- [Exercise data]
____

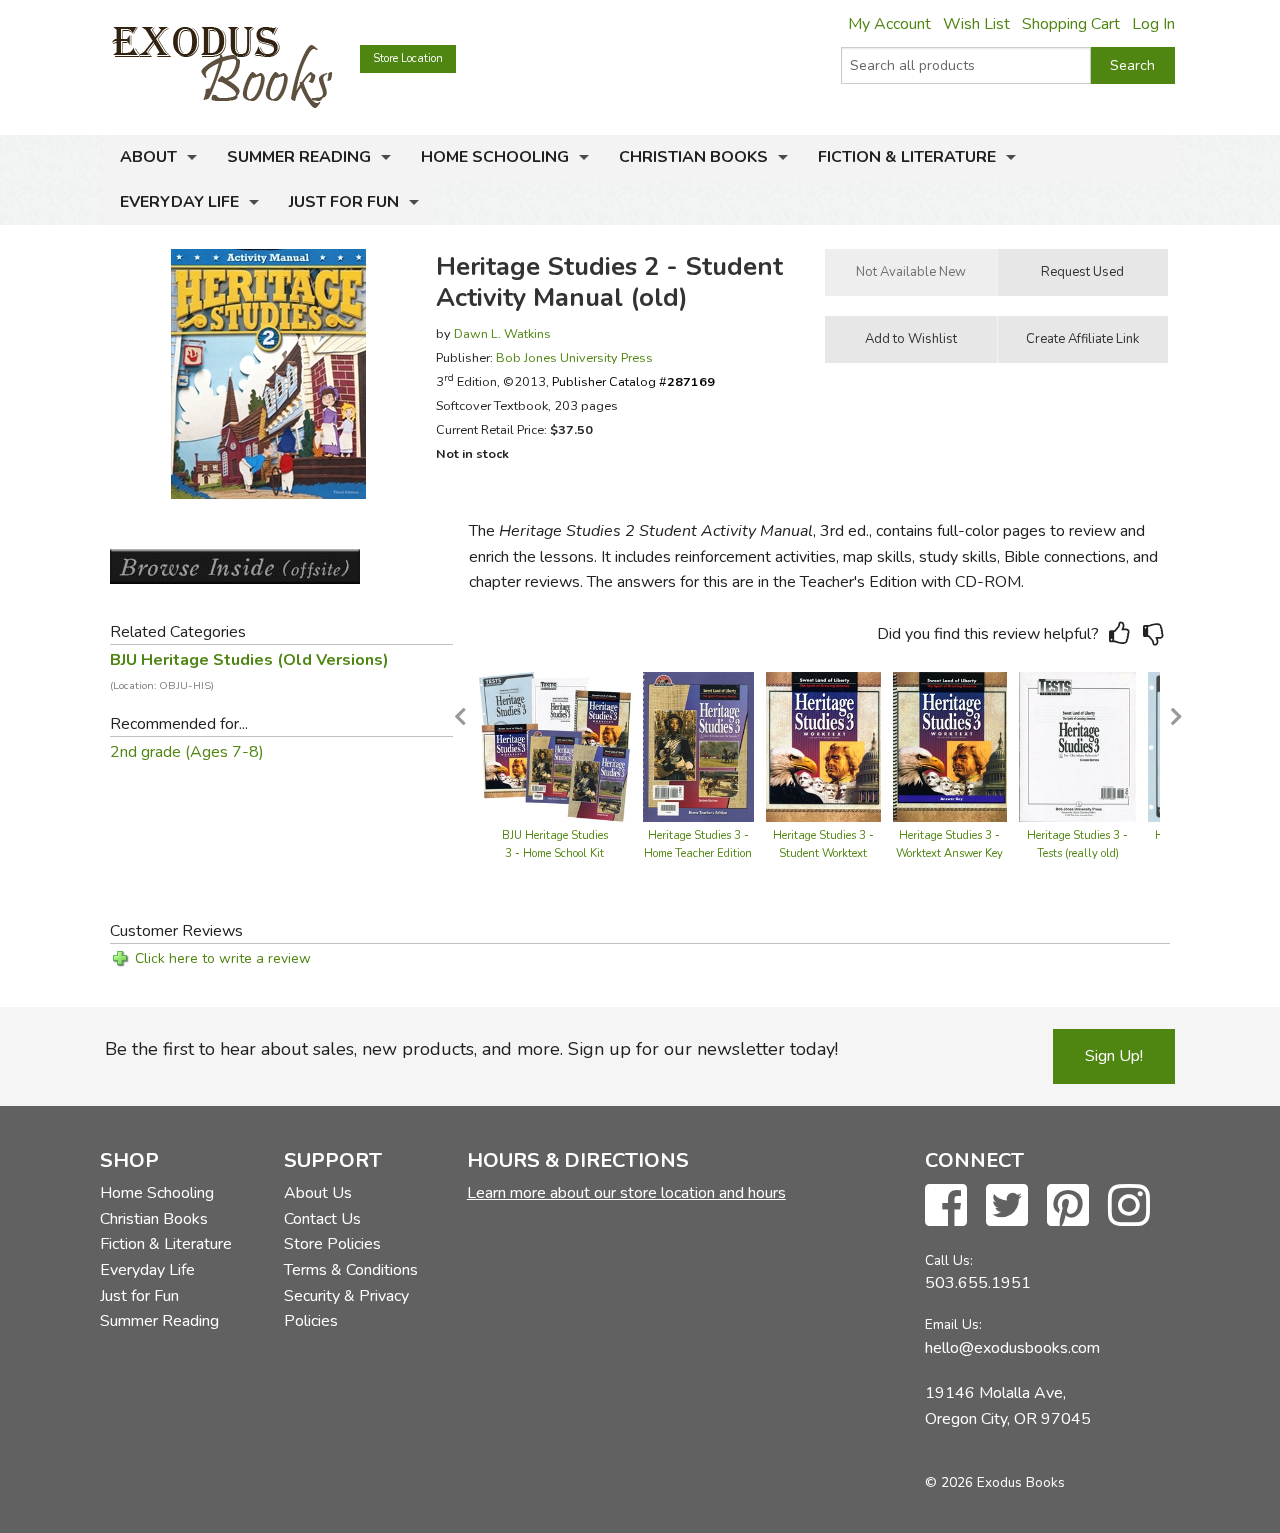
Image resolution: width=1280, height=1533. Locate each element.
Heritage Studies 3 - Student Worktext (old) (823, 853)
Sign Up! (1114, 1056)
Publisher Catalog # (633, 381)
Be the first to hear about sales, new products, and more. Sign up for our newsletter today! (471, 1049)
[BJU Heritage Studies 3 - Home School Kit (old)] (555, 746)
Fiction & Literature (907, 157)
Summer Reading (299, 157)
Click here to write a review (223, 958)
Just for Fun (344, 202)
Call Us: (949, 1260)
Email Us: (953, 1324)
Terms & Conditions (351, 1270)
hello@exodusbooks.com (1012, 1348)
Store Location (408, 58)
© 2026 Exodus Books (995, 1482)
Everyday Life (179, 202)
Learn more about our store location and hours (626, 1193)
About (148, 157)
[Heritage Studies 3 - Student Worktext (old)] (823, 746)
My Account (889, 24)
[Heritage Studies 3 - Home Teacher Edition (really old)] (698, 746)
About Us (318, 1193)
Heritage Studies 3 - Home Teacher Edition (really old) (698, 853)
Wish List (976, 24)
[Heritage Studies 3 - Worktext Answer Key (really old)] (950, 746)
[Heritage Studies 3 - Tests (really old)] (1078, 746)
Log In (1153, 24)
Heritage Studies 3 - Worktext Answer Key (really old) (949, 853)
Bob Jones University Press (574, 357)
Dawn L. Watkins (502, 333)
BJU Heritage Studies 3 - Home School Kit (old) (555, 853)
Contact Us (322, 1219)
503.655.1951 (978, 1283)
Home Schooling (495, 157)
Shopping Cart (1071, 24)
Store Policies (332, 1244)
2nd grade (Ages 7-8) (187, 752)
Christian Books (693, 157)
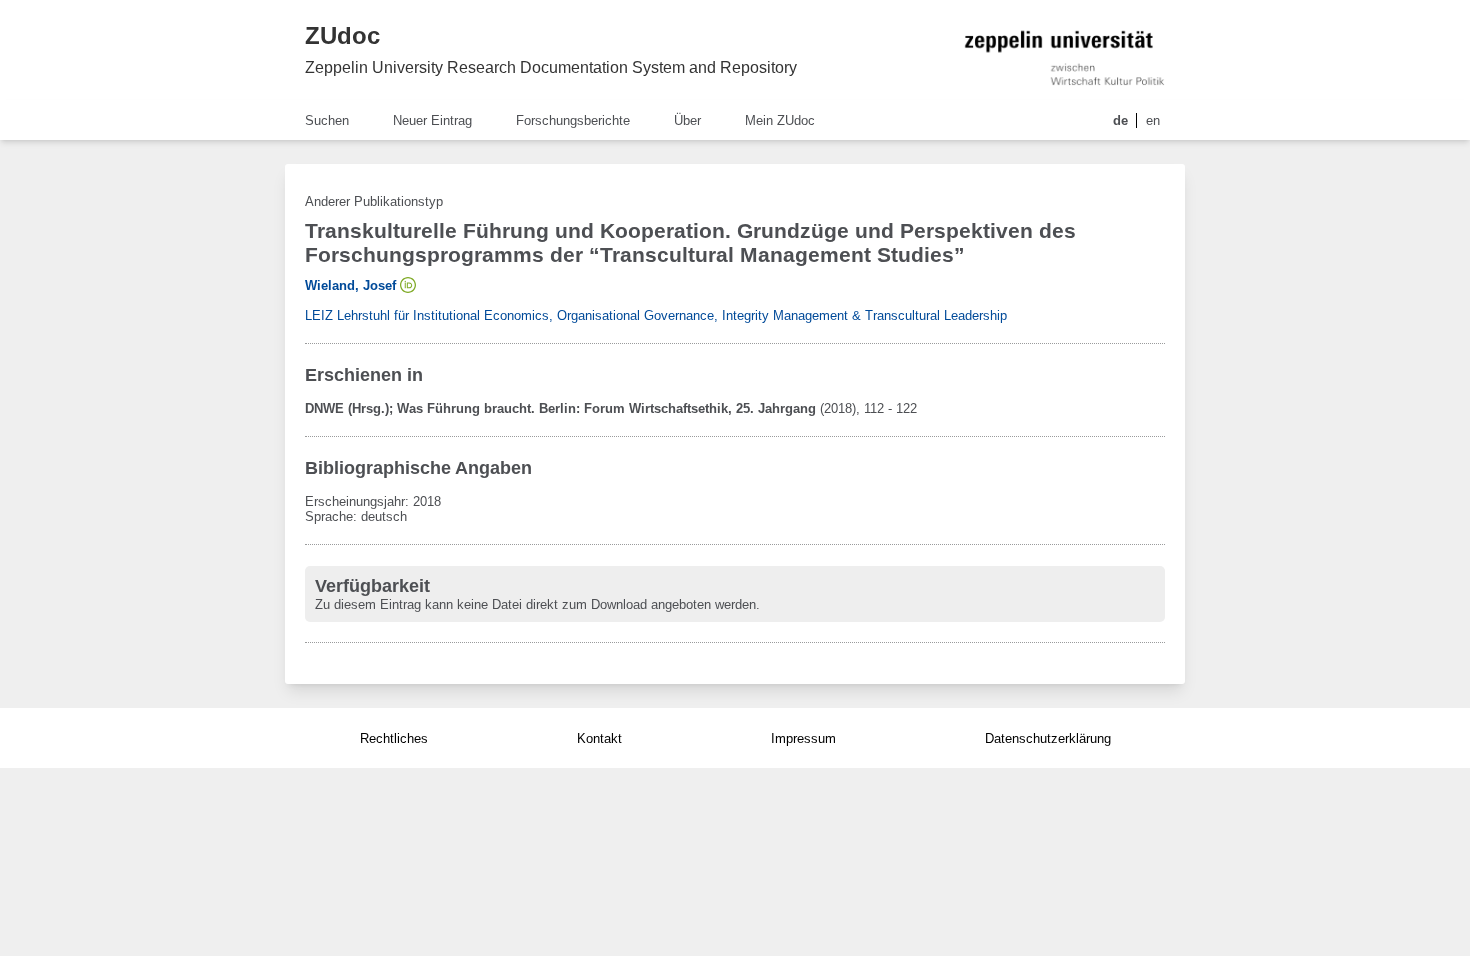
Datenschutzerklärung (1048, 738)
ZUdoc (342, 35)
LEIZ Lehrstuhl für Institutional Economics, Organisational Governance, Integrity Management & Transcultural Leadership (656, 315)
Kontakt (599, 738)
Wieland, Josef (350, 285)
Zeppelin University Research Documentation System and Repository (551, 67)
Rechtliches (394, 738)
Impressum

____

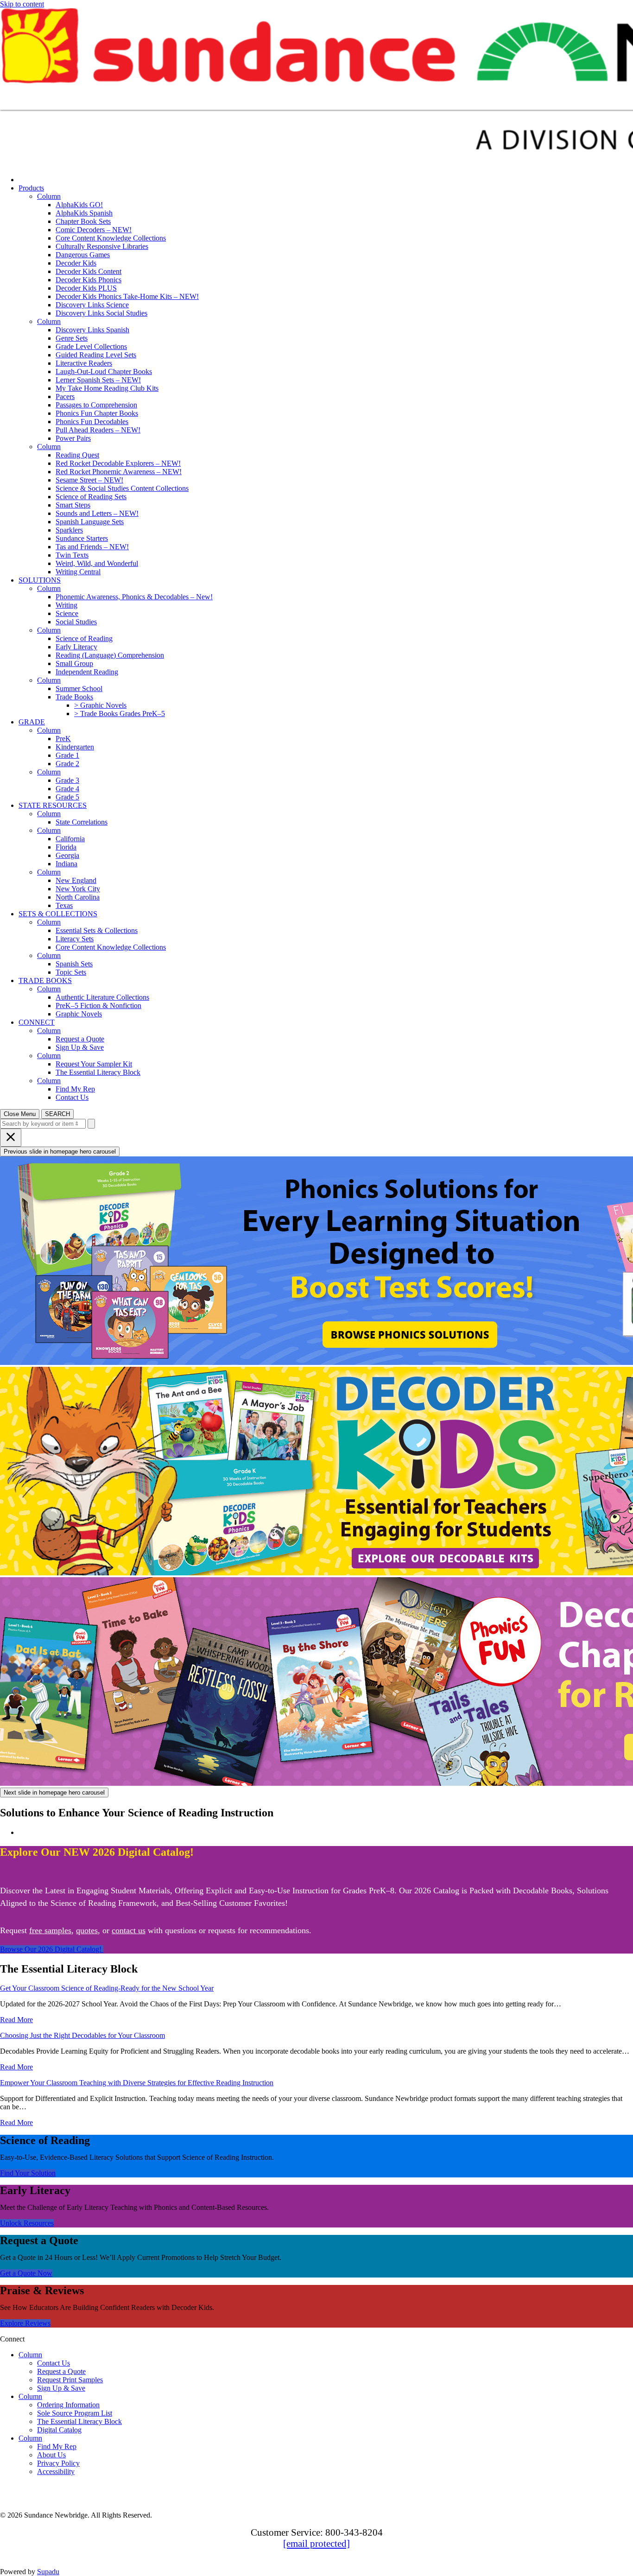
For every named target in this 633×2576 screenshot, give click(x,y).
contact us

____

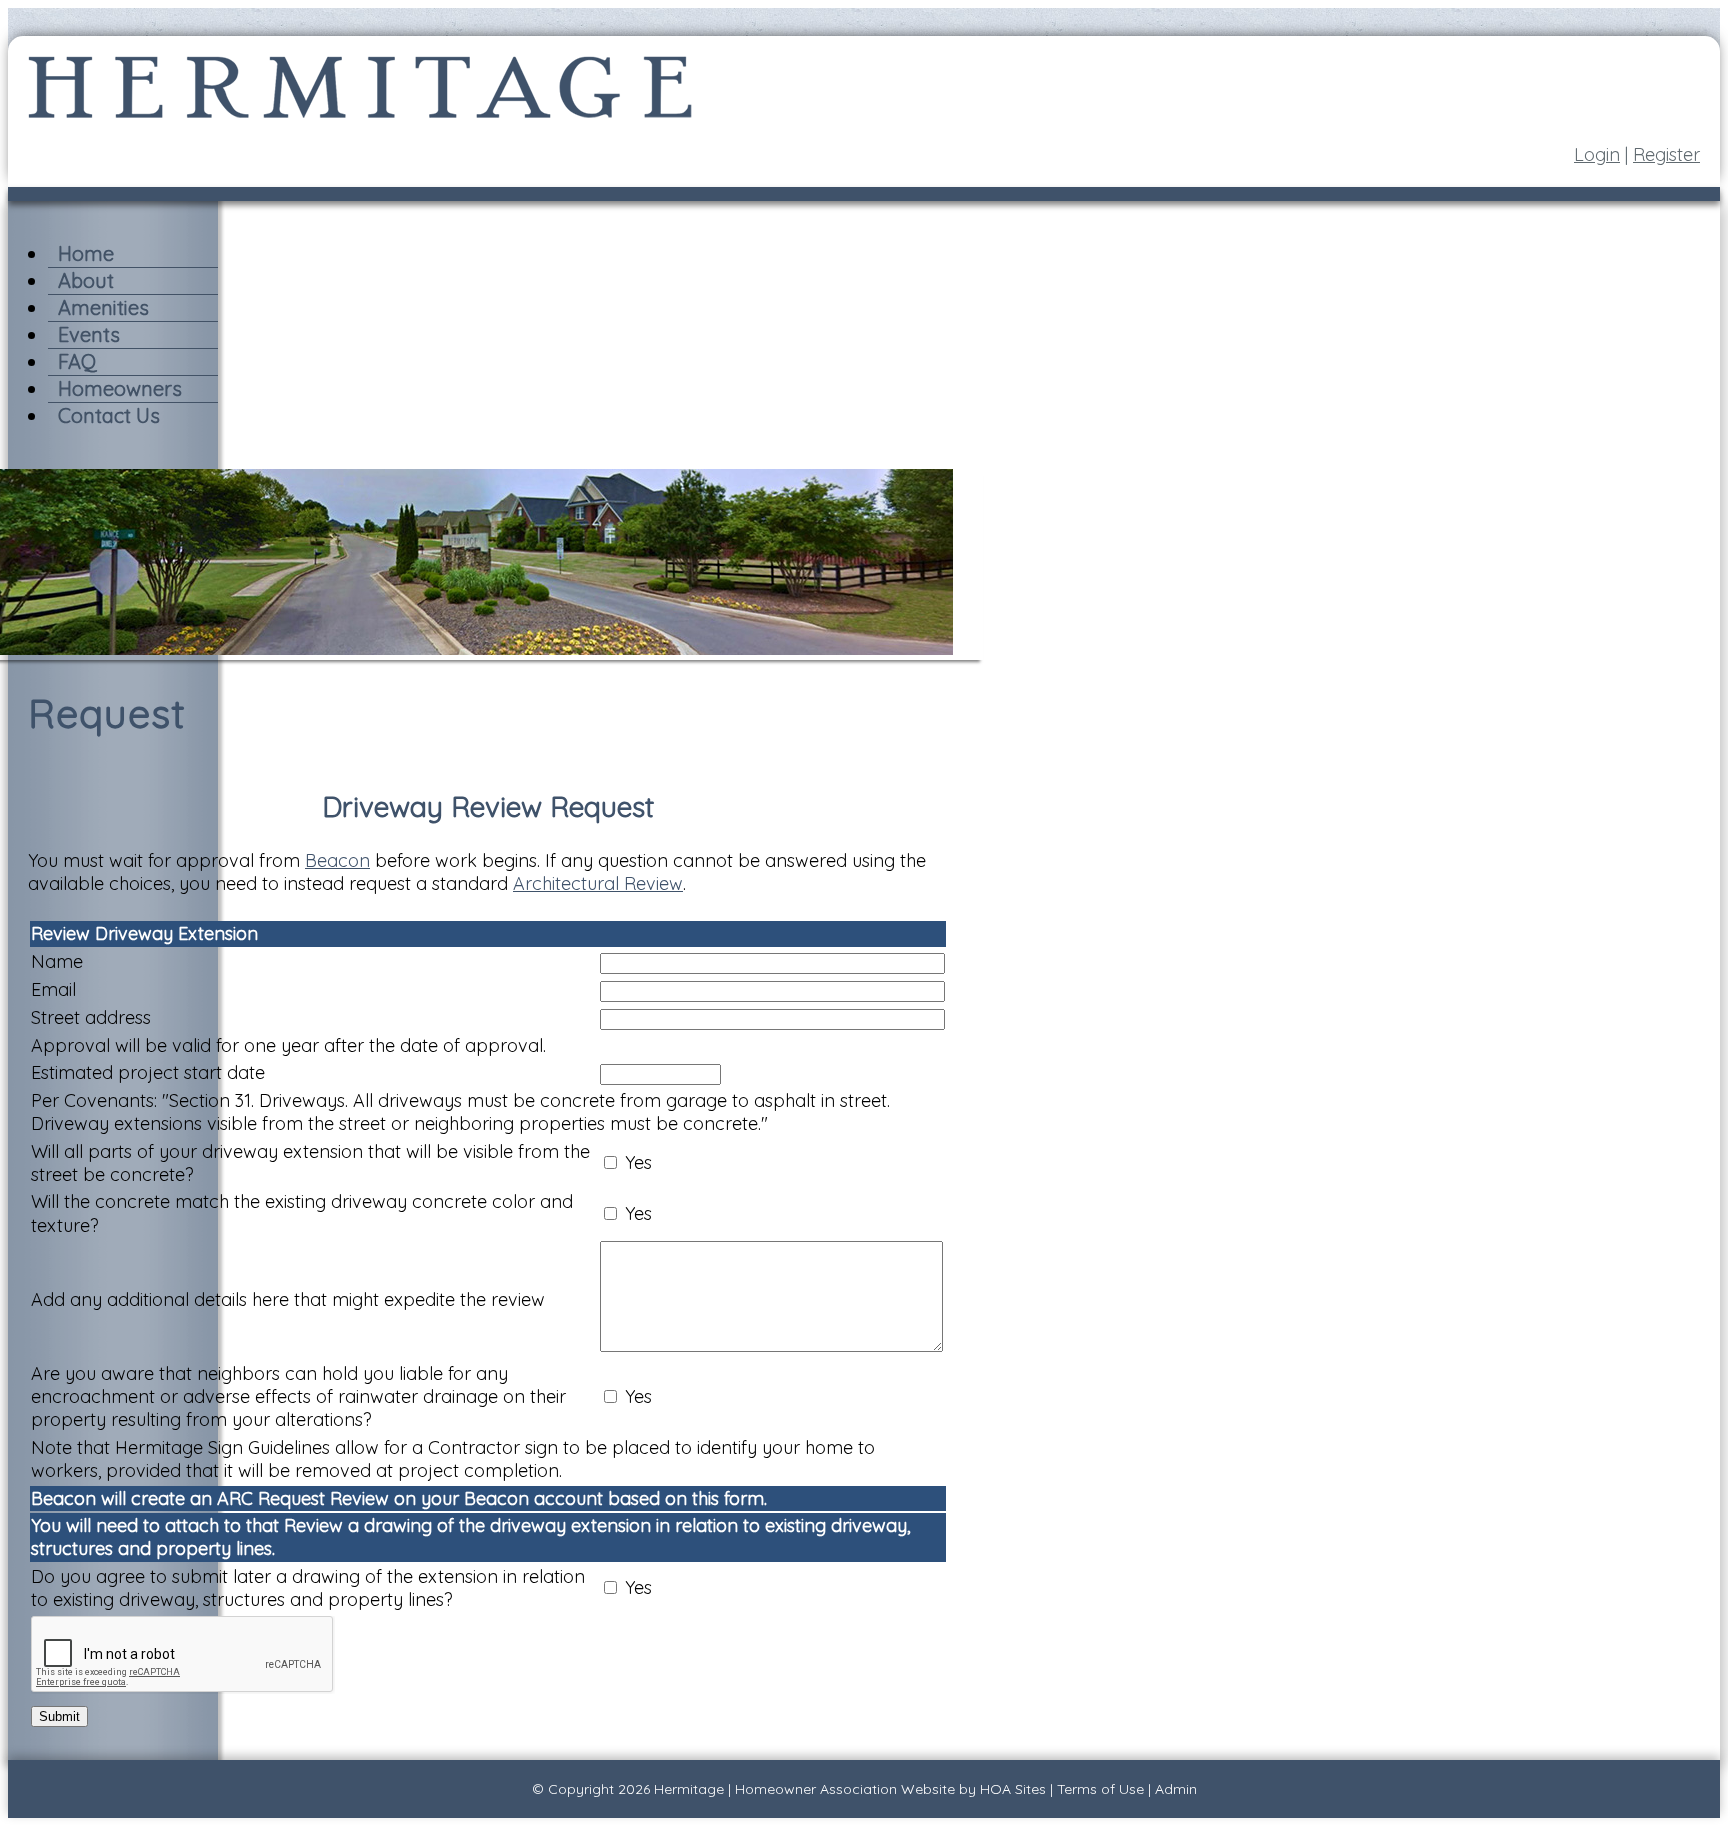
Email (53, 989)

____

- [Problem to solve] Only the lines above starting at the line that holds "Image resolution: width=1280, height=1533." and ending at the line that holds "About (148, 157)" are to be repeated, exactly and in full.

- [Your solution]
Image resolution: width=1280, height=1533. Locate each element.
Heritage Studies 3 - Student Worktext (old) (823, 853)
Sign Up! (1114, 1056)
Publisher Catalog # (633, 381)
Be the first to hear about sales, new products, and more. Sign up for our newsletter today! (471, 1049)
[BJU Heritage Studies 3 - Home School Kit (old)] (555, 746)
Fiction & Literature (907, 157)
Summer Reading (299, 157)
Click here to write a review (223, 958)
Just for Fun (344, 202)
Call Us: (949, 1260)
Email Us: (953, 1324)
Terms & Conditions (351, 1270)
hello@exodusbooks.com (1012, 1348)
Store Location (408, 58)
© 2026 Exodus Books (995, 1482)
Everyday Life (179, 202)
Learn more about our store location and hours (626, 1193)
About (148, 157)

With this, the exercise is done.